== Tugas ==
Dalam teks tentang media sosial di bawah, kasus apa yang disebut sebagai contoh konten yang dibuat dan disebar secara masif dan terorganisir?

== Teks Bacaan ==

# # #

Namun, dalam beberapa tahun terakhir ini, pemanfaatan media sosial juga efektif untuk menyebarkan kontent intoleransi. Seperti isu sara, provokatif, hoax dan yang penuh kebencian. Kontent tersebut di create dan share di dinding media sosial secara masif dan terorganisir seperti pada kasus saracen. Terbongkarnya kasus tersebut, diharapkan mampu membuka mata para pengguna media sosial, bahwa tak ada jamian untuk sebuah kebenaran yang dapat dipertanggungjawabkan untuk sebuah informasi di media sosial, sehingga perlu dilakukan klarifikasi atau tabayyun.

# # #

== Cuplikan Data ==
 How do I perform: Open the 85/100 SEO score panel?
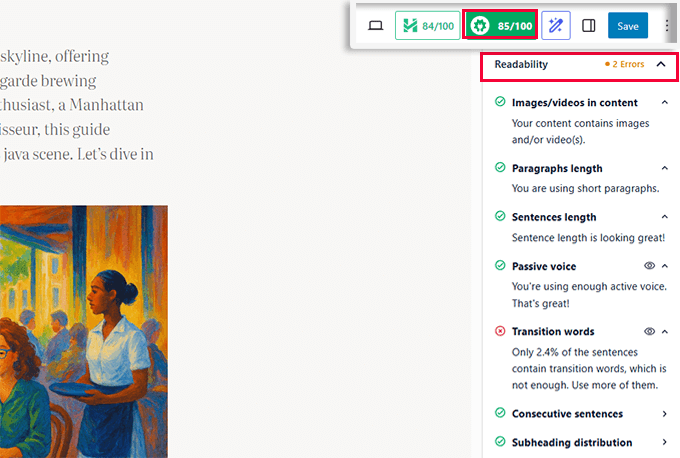coord(502,26)
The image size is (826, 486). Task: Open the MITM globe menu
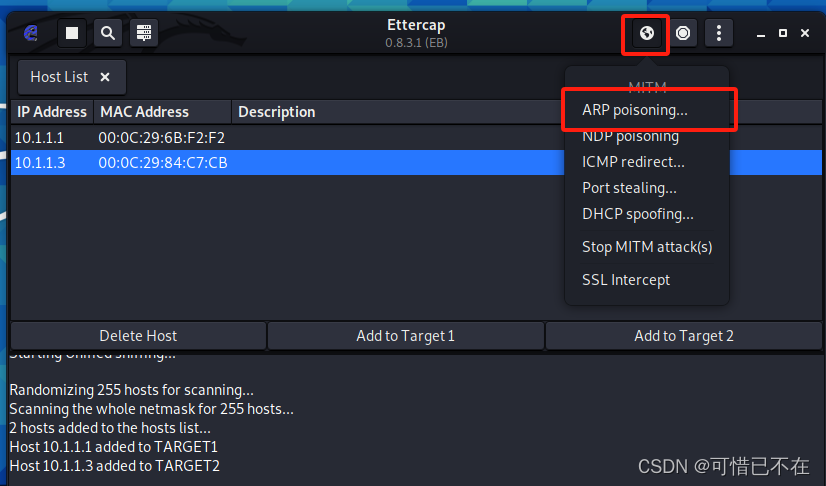point(646,33)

# # #

== Jawaban Akhir ==
Kasus saracen.